_QUOTED PASSAGE:_
::::::::

Hope you don't take this post the wrong way, I'm just throwing this out there for discussion!


----------



## JustDressageIt

JB, do you disagree that the trot in the first two are incorrect?


----------



## JillyBean

I'm not saying that they are correct or incorrect, in the way that you are. They sure all have flaws in different ways, but because there are so many different phases in the gait, you really can't compare the flashiness or the "pop" or the action in their gaits with only one picture (of each horse). You'd need an entire video or a series of close pictures to properly depict and critique the trot.


----------



## kickshaw

Interesting topic, JDI!

Even if the 3rd horse has the most "textbook" trot with regards to his legs being parallel, i don't like the way the horse is moving...his head is held into frame, and he has NO muscle (or, wrong muscle) in his neck...and should definitely not be in a double bridle (or working extended trot). 

while i think that you are correct about too much emphasis being put in the "pop" of the gaits, those horses couldn't do that unless they were being ridden through the back and into the bridle - an uncollected or incorrectly ridden horse just wouldn't be able to perform in the same way (my bet says the 3rd horse couldn't move like that). 

I think that the pictures chosen to compare the 3 were not completely fair, as they are in different parts of the stride...JMO though. My vote still goes with photo #1


----------



## ArabianAmor

Wow what an awesome topic! I think I agree as far as the 3rd one being the better extended trot, since that is what we are supposed to be looking at anyway... Although since we are looking at different frames in the trot it is really had to tell. The expulsion in the first one is awesome but at the same time both 1 and 2 have an extended front leg and no extended hind. So therefore it cant be correct am i right?? I really dont know though, but that is just how I see it!


----------



## Spyder

ArabianAmor said:


> Wow what an awesome topic! I think I agree as far as the 3rd one being the better extended trot, since that is what we are supposed to be looking at anyway... Although since we are looking at different frames in the trot it is really had to tell. The expulsion in the first one is awesome but at the same time both 1 and 2 have an extended front leg and no extended hind. So therefore it cant be correct am i right?? I really dont know though, but that is just how I see it!


The requirement in the extended trot is that the horse should be gaining ground through. This cannot happen when the haunches are not being used correctly either as lack of power( impulsion) or distance in striding ( short angle).


----------



## ArabianAmor

Spyder said:


> ArabianAmor said:
> 
> 
> 
> Wow what an awesome topic! I think I agree as far as the 3rd one being the better extended trot, since that is what we are supposed to be looking at anyway... Although since we are looking at different frames in the trot it is really had to tell. The expulsion in the first one is awesome but at the same time both 1 and 2 have an extended front leg and no extended hind. So therefore it cant be correct am i right?? I really dont know though, but that is just how I see it!

::::::::

_SOURCE DATA:_
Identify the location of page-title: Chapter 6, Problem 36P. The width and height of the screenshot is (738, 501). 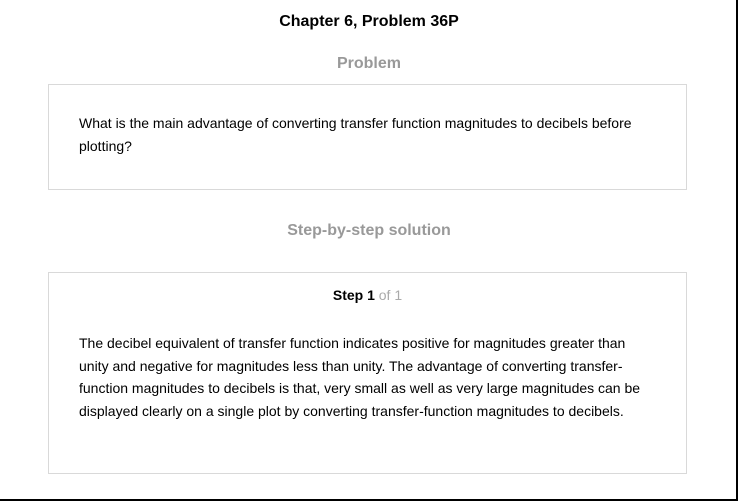
(369, 22).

::::::::

_EXERCISES TO COMPLETE:_
A. In the forum thread about extended trots, which photo does kickshaw still vote for?
B. Continue the forum thread about extended trots, starting right after the last line shown.
The material plays no part here.

_YOUR WRITTEN ANSWERS:_
A. Kickshaw still votes for photo #1.

B.
> 
> 
> 
> The requirement in the extended trot is that the horse should be gaining ground through. This cannot happen when the haunches are not being used correctly either as lack of power( impulsion) or distance in striding ( short angle).
Click to expand...

Eh I dont know... I trust you though. Still learning this topic really. Thanks for the correction though


----------



## JustDressageIt

Although they are in different phases, you can still compare them in the way I'm asking you to, as the other two have become disjointed - the footfall pattern has been disrupted, so they won't look like the third horse in that phase of the stride; the legs would have to work double time and then some to be able to right up again.
And to be honest, I was just looking at the legs when I chose these pictures  that's the part of the book I'm in. I realize that there are different aspects of the body coming into play, but I was wanting to comment on the legs specifically, and even more specifically, the broken rhythm.
More to the point, horses who do a showy, snappy trot are winning, not the horses that exhibit a good, balanced striding extended trot, which I don't think is right; the first two images show the horses incorrectly striding out, where the trot rhythm has been broken.


----------



## Spyder

ArabianAmor said:


> Spyder said:
> 
> 
> 
> 
> 
> ArabianAmor said:
> 
> 
> 
> Wow what an awesome topic! I think I agree as far as the 3rd one being the better extended trot, since that is what we are supposed to be looking at anyway... Although since we are looking at different frames in the trot it is really had to tell. The expulsion in the first one is awesome but at the same time both 1 and 2 have an extended front leg and no extended hind. So therefore it cant be correct am i right?? I really dont know though, but that is just how I see it!
> 
> 
> 
> The requirement in the extended trot is that the horse should be gaining ground. This cannot happen when the haunches are not being used correctly either as lack of power( impulsion) or distance in striding ( short angle).
> 
> Click to expand...
> 
> Eh I dont know... I trust you though. Still learning this topic really. Thanks for the correction though
Click to expand...

No problem. I have judged dressage to FEI.


----------



## ArabianAmor

Spyder said:


> No problem. I have judged dressage to fei.


Cool! I have been a hunter/jumper all my life and just now getting into dressage and I love it! I'll be sure to come to you if I have any questions, if you dont mind.


----------



## moomoo

Spyder critique my dressage please!!  

http://uk.youtube.com/watch?v=xoNr59IZ2dU

The film quality isnt great but i would appreciate it if you could try 

Ignore the accidental flying change  :lol: 

I will upload my score sheet and type it out if you want to see it


----------



## Spyder

moomoo said:


> Spyder critique my dressage please!!
> 
> http://uk.youtube.com/watch?v=xoNr59IZ2dU
> 
> The film quality isnt great but i would appreciate it if you could try
> 
> Ignore the accidental flying change  :lol:
> 
> I will upload my score sheet and type it out if you want to see it


Difficult to see as the camera is a distance from the ring. Just remember that if a movement is done that is at a higher level than the test requirements you could be eliminated.

Now I don't have the benefit of sound but here is what I see.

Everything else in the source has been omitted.